◆ Trecho para leitura ◆
Nesse mesmo sentido, Jânio Avalo, do povo Guarani Kaiowá do Mato Grosso do Sul, também traz falas sobre resistência indígena frente ao processo histórico de colonização e massacre dos povos: “Esse momento nos traz um autoconhecimento da história nacional. Reforça a nossa luta por direitos e nos faz perceber que não estamos sozinhos/as. São lutas semelhantes de invisibilidade, genocídio, mas também de muita força resistência e existência.”

Intercâmbio Comunidade Quilombola de Mesquita

Mandioca, milho, laranja, cana de açúcar, verduras, hortaliças, viveiros de mudas, plantas medicinais fazem parte do plantio e produção da Comunidade Quilombola de Mesquita. O território se localiza na divisa entre Distrito Federal e Goiás, tem 276 anos e abriga aproximadamente 800 famílias. Durante a formação, a turma teve a oportunidade de experienciar a cultura local, como também dialogar sobre história de luta da comunidade e os principais desafios.

◆ Instruções da tarefa ◆
Repita, sem nenhuma alteração, o trecho inteiro acima sobre a resistência indígena e a Comunidade Quilombola de Mesquita.

◆ Dados brutos ◆
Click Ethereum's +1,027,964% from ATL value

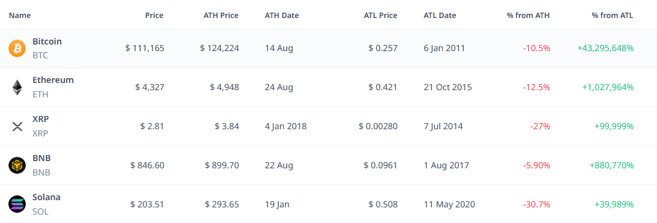click(x=608, y=87)
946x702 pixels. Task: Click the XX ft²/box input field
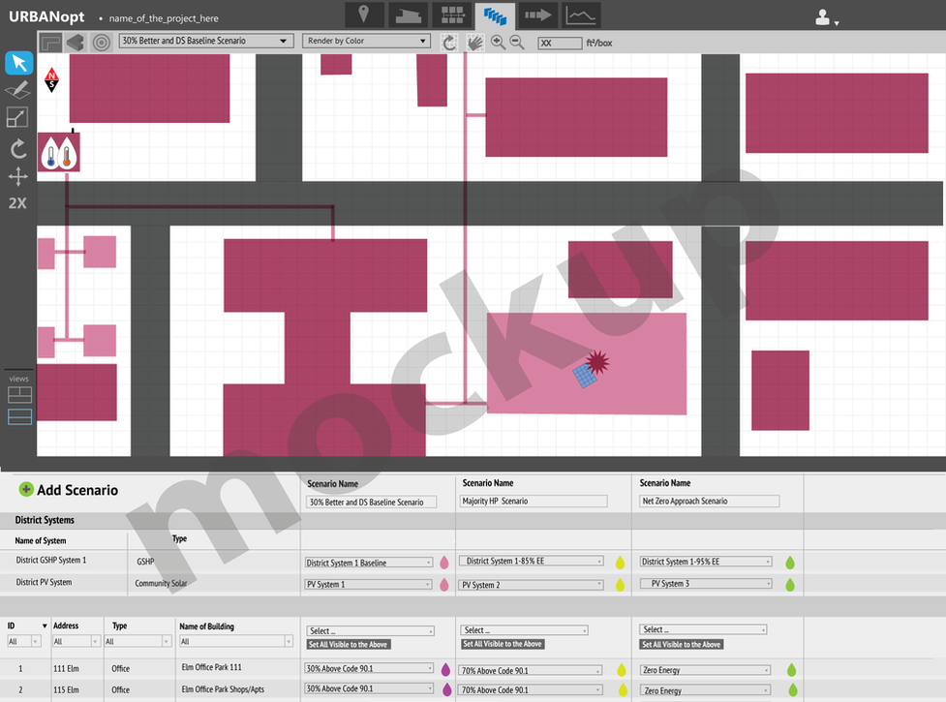560,43
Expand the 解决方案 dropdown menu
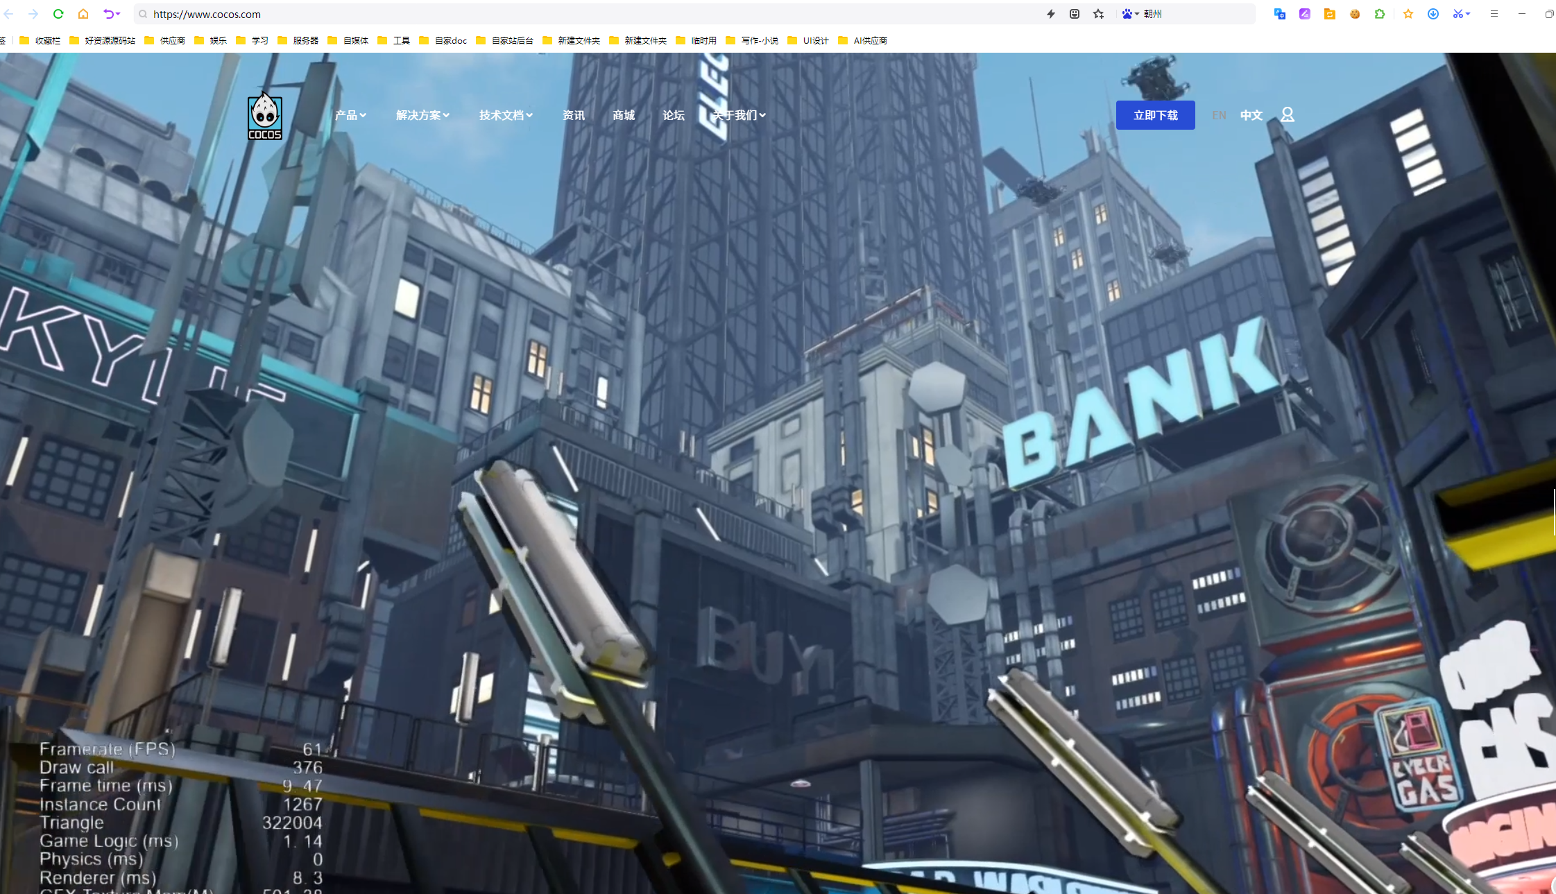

◆ Resposta do exercício ◆
Nesse mesmo sentido, Jânio Avalo, do povo Guarani Kaiowá do Mato Grosso do Sul, também traz falas sobre resistência indígena frente ao processo histórico de colonização e massacre dos povos: “Esse momento nos traz um autoconhecimento da história nacional. Reforça a nossa luta por direitos e nos faz perceber que não estamos sozinhos/as. São lutas semelhantes de invisibilidade, genocídio, mas também de muita força resistência e existência.”

Intercâmbio Comunidade Quilombola de Mesquita

Mandioca, milho, laranja, cana de açúcar, verduras, hortaliças, viveiros de mudas, plantas medicinais fazem parte do plantio e produção da Comunidade Quilombola de Mesquita. O território se localiza na divisa entre Distrito Federal e Goiás, tem 276 anos e abriga aproximadamente 800 famílias. Durante a formação, a turma teve a oportunidade de experienciar a cultura local, como também dialogar sobre história de luta da comunidade e os principais desafios.